= Work to complete =
Copy each line of the data that has "number" in it.

(Collected data)
*-*-*

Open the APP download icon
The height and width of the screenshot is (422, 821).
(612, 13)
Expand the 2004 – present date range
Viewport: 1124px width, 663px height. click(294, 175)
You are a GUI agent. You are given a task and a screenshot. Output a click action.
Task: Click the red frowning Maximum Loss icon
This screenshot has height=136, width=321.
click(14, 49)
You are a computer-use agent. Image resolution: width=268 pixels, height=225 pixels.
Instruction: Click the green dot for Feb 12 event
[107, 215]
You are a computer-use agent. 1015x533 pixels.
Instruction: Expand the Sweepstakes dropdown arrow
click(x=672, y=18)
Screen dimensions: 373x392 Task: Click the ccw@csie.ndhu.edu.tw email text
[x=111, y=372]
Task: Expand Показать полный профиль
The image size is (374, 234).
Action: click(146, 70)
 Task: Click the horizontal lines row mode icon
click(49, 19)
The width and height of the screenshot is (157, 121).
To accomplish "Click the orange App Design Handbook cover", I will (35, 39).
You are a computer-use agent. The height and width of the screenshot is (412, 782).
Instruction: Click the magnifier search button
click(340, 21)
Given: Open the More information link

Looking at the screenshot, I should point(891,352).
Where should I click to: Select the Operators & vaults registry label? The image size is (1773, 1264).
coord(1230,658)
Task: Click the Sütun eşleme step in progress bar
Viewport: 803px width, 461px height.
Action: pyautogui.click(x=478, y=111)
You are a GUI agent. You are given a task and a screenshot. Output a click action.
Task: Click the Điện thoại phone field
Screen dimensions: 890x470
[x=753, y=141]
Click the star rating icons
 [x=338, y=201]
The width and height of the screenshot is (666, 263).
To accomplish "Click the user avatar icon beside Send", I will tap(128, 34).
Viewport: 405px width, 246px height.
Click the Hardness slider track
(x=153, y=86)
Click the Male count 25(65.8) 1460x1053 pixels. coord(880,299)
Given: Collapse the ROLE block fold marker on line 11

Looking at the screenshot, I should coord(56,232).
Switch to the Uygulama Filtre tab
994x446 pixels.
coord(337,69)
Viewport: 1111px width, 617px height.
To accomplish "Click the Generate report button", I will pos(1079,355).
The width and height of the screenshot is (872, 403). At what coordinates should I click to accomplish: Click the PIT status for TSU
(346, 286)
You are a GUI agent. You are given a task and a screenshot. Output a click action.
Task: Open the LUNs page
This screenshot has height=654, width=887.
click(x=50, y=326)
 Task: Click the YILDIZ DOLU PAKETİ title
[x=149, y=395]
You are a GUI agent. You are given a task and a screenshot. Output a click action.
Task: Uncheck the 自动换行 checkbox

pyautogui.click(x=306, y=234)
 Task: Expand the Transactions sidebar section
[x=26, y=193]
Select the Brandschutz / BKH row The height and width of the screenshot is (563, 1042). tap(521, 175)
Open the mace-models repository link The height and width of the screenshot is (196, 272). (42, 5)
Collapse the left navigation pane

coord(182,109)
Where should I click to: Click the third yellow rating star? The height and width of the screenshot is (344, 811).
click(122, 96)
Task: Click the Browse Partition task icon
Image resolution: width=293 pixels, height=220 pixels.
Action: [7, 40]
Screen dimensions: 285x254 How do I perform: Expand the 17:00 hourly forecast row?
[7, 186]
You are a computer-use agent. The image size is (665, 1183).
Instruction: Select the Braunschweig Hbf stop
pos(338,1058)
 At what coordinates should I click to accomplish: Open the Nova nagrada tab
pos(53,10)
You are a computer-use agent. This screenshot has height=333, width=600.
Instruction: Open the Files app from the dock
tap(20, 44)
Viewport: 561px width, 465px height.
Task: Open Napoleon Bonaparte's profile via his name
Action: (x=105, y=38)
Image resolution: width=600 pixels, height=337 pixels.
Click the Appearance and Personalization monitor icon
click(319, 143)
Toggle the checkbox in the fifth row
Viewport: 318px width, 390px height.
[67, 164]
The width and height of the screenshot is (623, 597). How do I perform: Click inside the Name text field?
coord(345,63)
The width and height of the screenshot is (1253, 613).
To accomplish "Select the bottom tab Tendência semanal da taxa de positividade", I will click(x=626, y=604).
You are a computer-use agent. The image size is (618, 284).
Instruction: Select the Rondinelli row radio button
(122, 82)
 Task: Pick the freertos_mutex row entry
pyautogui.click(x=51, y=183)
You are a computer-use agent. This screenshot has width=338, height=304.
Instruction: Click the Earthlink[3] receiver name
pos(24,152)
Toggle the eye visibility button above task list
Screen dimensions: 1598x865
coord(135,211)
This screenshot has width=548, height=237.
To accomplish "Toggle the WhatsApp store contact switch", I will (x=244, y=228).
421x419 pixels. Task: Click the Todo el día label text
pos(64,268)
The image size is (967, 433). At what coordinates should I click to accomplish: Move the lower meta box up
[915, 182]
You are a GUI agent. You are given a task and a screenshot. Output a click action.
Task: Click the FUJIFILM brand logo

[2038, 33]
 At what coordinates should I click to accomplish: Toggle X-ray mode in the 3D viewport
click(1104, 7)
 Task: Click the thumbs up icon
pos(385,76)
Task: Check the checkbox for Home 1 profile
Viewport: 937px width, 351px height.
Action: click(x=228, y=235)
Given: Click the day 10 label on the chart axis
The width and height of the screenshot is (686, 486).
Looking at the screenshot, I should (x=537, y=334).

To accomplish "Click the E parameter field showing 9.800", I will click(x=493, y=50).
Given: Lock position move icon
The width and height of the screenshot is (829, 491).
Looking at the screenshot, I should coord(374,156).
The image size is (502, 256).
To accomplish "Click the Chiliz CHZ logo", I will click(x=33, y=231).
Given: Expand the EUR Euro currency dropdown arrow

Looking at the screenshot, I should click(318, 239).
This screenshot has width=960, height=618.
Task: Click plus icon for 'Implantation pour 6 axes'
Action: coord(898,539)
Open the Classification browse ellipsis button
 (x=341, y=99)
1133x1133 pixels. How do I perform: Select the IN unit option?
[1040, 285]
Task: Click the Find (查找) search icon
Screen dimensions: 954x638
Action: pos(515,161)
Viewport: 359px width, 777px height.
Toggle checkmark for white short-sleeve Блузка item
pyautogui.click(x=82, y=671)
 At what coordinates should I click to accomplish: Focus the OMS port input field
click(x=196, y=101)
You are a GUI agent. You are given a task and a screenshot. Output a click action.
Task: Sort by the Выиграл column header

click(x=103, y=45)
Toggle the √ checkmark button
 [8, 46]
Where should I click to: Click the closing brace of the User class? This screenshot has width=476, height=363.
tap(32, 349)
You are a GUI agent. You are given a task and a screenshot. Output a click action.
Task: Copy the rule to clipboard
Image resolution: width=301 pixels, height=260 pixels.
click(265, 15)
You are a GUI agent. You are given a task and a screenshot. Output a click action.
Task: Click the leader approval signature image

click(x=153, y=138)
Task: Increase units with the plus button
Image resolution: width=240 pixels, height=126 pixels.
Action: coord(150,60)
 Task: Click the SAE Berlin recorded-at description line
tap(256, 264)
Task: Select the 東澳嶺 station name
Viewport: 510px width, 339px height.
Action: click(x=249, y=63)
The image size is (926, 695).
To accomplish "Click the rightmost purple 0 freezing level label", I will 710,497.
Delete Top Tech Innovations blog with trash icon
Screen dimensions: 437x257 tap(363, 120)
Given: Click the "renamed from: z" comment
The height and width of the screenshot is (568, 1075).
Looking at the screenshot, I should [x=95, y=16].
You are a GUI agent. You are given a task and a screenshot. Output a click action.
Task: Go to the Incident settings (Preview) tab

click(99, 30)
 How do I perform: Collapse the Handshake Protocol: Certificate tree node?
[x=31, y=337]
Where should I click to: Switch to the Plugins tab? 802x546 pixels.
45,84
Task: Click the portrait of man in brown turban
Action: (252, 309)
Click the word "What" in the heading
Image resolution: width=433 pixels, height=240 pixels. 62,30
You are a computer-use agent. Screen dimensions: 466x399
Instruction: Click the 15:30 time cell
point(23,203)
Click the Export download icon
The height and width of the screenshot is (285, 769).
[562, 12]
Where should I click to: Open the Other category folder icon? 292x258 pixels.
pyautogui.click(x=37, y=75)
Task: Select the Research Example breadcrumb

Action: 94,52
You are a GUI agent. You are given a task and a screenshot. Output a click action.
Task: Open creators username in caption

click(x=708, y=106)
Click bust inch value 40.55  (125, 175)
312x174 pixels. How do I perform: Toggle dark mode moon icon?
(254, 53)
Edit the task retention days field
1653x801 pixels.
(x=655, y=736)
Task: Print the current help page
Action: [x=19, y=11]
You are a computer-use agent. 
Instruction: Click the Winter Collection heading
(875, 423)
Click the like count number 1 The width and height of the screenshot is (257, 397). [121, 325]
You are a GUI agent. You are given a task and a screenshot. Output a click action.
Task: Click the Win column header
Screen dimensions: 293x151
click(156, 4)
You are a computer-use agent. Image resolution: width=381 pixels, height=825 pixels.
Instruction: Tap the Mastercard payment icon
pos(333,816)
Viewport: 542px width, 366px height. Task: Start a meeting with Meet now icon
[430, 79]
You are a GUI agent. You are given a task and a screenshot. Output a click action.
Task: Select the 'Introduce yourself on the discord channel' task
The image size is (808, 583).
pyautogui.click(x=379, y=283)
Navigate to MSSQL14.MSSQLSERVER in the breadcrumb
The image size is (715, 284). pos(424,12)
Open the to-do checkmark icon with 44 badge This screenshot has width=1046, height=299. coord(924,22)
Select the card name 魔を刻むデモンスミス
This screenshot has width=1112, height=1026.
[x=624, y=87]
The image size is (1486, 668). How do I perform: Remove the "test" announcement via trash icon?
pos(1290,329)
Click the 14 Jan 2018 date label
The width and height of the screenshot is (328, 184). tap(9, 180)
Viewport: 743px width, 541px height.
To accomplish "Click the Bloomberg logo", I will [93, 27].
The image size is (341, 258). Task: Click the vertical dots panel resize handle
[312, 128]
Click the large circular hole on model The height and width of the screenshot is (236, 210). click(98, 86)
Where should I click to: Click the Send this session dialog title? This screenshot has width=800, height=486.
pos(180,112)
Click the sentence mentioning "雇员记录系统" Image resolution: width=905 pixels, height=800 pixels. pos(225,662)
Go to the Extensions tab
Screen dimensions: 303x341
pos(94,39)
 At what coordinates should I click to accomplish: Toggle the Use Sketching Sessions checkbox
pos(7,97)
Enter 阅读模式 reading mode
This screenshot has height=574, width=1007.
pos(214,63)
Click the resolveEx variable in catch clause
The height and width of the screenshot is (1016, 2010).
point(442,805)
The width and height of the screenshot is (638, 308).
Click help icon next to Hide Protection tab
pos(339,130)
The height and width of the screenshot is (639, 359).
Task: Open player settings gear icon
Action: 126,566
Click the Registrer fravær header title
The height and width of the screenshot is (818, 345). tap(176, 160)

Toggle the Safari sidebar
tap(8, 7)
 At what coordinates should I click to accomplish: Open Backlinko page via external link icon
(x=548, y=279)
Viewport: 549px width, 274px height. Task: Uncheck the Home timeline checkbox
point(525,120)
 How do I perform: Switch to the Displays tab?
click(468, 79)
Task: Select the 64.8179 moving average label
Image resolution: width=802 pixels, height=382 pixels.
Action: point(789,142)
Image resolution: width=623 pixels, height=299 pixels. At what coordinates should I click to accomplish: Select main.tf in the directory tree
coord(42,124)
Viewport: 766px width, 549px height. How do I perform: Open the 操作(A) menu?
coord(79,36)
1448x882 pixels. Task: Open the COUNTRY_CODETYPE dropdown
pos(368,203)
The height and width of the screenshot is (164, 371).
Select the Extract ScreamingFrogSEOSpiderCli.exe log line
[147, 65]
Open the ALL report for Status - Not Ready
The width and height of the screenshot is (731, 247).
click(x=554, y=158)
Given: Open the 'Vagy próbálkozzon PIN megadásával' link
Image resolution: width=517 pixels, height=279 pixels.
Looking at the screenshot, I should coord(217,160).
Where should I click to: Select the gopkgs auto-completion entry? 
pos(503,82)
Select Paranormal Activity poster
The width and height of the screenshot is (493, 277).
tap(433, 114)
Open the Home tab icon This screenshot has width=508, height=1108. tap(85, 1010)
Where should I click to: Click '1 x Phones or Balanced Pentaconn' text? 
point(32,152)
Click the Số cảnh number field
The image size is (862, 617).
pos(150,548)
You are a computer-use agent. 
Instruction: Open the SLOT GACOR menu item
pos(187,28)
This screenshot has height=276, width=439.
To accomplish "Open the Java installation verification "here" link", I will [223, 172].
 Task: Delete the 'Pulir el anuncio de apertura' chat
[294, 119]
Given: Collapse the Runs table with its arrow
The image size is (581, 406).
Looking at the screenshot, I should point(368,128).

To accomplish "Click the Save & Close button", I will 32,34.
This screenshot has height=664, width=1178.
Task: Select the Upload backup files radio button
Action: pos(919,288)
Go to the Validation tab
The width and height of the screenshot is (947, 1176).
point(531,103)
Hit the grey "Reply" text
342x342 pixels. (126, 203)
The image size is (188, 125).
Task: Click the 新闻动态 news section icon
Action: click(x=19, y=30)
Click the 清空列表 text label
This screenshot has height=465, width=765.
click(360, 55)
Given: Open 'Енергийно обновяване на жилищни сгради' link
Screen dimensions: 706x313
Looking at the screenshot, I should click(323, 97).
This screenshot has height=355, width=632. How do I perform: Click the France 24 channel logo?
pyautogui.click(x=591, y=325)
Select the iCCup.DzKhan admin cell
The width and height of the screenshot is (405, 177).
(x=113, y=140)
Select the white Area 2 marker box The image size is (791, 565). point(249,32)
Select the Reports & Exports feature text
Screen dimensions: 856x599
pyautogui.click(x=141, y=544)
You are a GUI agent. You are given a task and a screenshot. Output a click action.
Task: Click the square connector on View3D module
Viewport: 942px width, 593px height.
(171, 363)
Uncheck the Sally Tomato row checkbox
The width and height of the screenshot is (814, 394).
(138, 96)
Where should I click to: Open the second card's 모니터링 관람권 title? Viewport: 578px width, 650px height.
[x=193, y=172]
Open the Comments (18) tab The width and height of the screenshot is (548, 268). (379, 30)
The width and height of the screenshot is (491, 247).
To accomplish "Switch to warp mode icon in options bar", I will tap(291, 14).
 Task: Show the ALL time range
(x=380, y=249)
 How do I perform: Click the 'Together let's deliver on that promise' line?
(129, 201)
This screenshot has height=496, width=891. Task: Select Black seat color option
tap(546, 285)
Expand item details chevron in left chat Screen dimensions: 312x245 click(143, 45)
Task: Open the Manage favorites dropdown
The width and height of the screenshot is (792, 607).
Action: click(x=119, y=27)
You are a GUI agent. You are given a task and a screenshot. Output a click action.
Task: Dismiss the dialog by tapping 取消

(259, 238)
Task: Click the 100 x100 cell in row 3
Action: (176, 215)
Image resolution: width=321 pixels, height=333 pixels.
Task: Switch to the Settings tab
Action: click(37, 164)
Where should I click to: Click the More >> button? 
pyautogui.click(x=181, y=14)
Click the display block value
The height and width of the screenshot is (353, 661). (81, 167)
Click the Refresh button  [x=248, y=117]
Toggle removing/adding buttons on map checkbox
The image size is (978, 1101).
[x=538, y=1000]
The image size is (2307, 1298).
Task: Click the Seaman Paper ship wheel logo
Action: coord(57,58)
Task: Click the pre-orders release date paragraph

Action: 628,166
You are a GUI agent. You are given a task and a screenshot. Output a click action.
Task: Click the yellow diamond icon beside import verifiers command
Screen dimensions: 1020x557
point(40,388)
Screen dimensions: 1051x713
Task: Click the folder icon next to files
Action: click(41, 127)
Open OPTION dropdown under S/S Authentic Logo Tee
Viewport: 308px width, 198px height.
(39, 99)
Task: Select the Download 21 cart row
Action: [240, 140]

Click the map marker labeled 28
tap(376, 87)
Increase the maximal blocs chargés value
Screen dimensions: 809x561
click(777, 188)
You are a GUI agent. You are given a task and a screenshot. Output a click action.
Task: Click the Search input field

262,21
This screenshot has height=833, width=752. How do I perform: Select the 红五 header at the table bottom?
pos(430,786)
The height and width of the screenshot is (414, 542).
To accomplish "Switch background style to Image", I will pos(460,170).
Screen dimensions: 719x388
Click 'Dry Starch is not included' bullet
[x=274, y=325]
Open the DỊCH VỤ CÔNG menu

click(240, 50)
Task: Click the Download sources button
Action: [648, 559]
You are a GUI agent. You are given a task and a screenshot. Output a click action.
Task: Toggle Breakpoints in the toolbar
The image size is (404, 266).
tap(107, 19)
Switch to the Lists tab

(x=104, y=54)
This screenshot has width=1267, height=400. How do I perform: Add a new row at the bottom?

*-*-*

= Your solution =
Click the like count number 1 The width and height of the screenshot is (257, 397). [121, 325]
Click the Số cảnh number field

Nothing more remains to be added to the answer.